Las Vegas Sun

March 28, 2024

The Turnaround:

Teachers make the difference in learning, even when classes are large

David Wilson, principal of Chaparral High School, on Thursday, August 18, 2011.

David Wilson, principal of Chaparral High School, on Thursday, August 18, 2011.

We have kids in the classrooms, and they are willing and wanting to learn.

To get to that point is huge, especially if you have 2,400 kids in a school.

The fact that you have few disruptions helps make it possible. What we’ve been doing is working on engaging students. The best analogy I use with my teachers is that we each look back to the one teacher who really made a difference in our lives. The common denominator is the teacher who truly cared about us and wanted us to learn. The classroom information was shared in a way that it made an emotional connection with us as individuals. For me it was a science class.

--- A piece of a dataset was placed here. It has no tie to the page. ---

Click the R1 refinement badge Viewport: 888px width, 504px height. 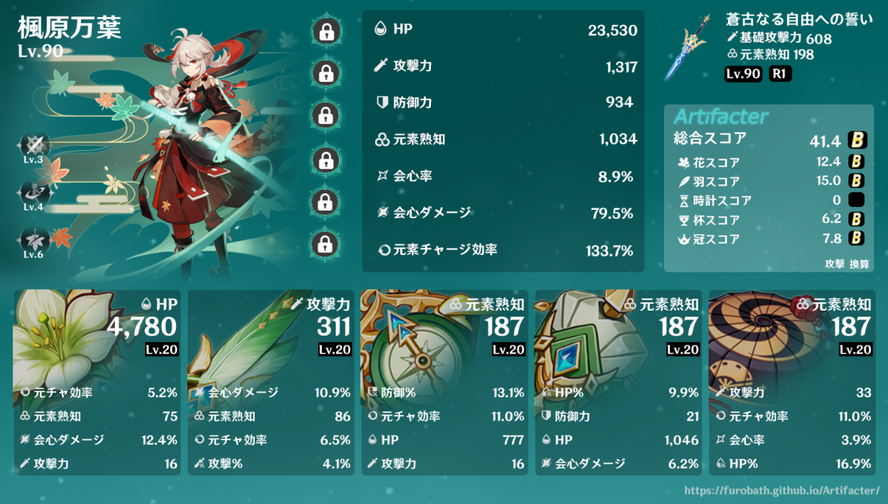[780, 74]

The teacher was Kay Mormann in Manhattan, Kan., where I grew up. It was my sophomore year in high school, and we were not understanding fossil records and timelines. She went to the principal, got a number of buses and took us to her farm. She had a limestone quarry, and she gave each of us a hammer and a flathead screwdriver. Our job was to come up with 10 unique fossils from the quarry. Limestone is set out in layers. You take a hammer or a screwdriver; you hit the layers and it literally comes off in sheets, and you have the different shells, plants and animals. We went back to school, and our job was to figure out what we had and place it all on a timeline showing the eras each fossil was from. Ever since, I see dinosaur fossils and I understand that process and how they came into being and where they belong on a timeline. It’s those types of experiences that we remember and cement learning.

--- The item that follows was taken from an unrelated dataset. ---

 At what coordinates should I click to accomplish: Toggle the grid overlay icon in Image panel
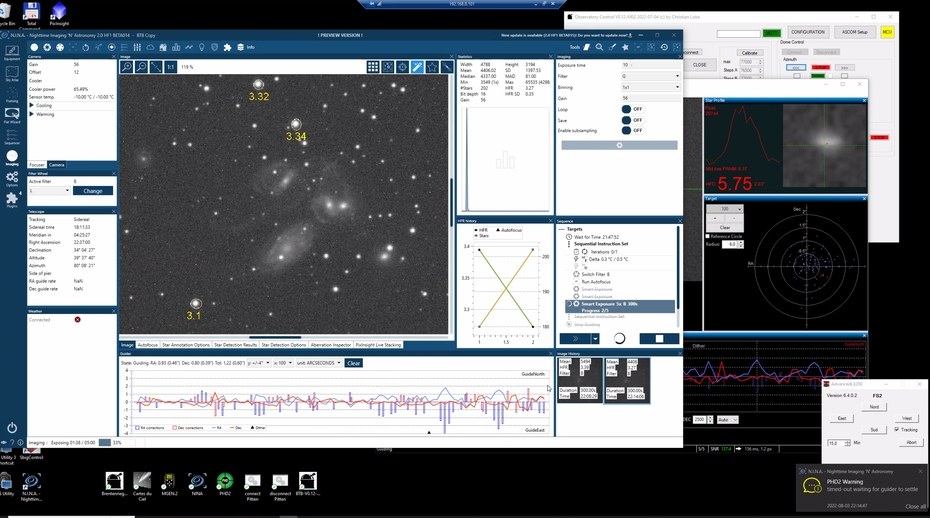pos(373,67)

At most high schools, kids are still learning in traditional methods: teachers lecture, kids take notes, and then they are tested. There’s little emotional connection to what they are learning. Yes, that’s a very broad statement. There are individual pockets of incredible instruction, but where we are moving is to project-based learning, where students learn in such a manner that kids touch it, feel it, see it, learn it, and in the end they demonstrate a mastery of a project and subject.

We’re being innovative, taking the limited resources we have and are moving forward. That’s the only way to describe it. We’re doing it in cooking and arts classes. In our business classes we’ve built business models that find students selling snack products during our daily nutrition break. They’re selling no-sugar drinks to the students, baked chips, fruits and vegetables.

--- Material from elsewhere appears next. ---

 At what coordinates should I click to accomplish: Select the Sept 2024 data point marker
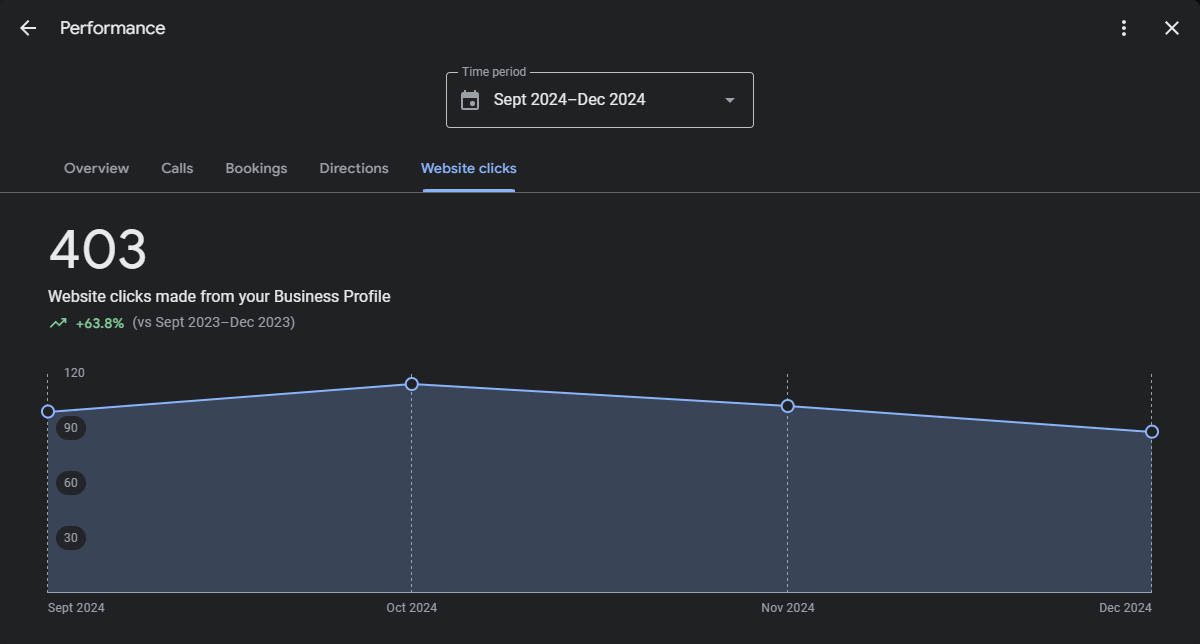point(47,411)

Students are buying them through our vendor, selling them for a profit and putting the profits into clubs, student council and other groups. The point is that they’re actually running a small business. They’re not reading about it. They’re not taking a test about it.

They’re in competition with each other, learning and remembering the experience. In other words, they’re doing it.

David Wilson is the principal at Chaparral High School.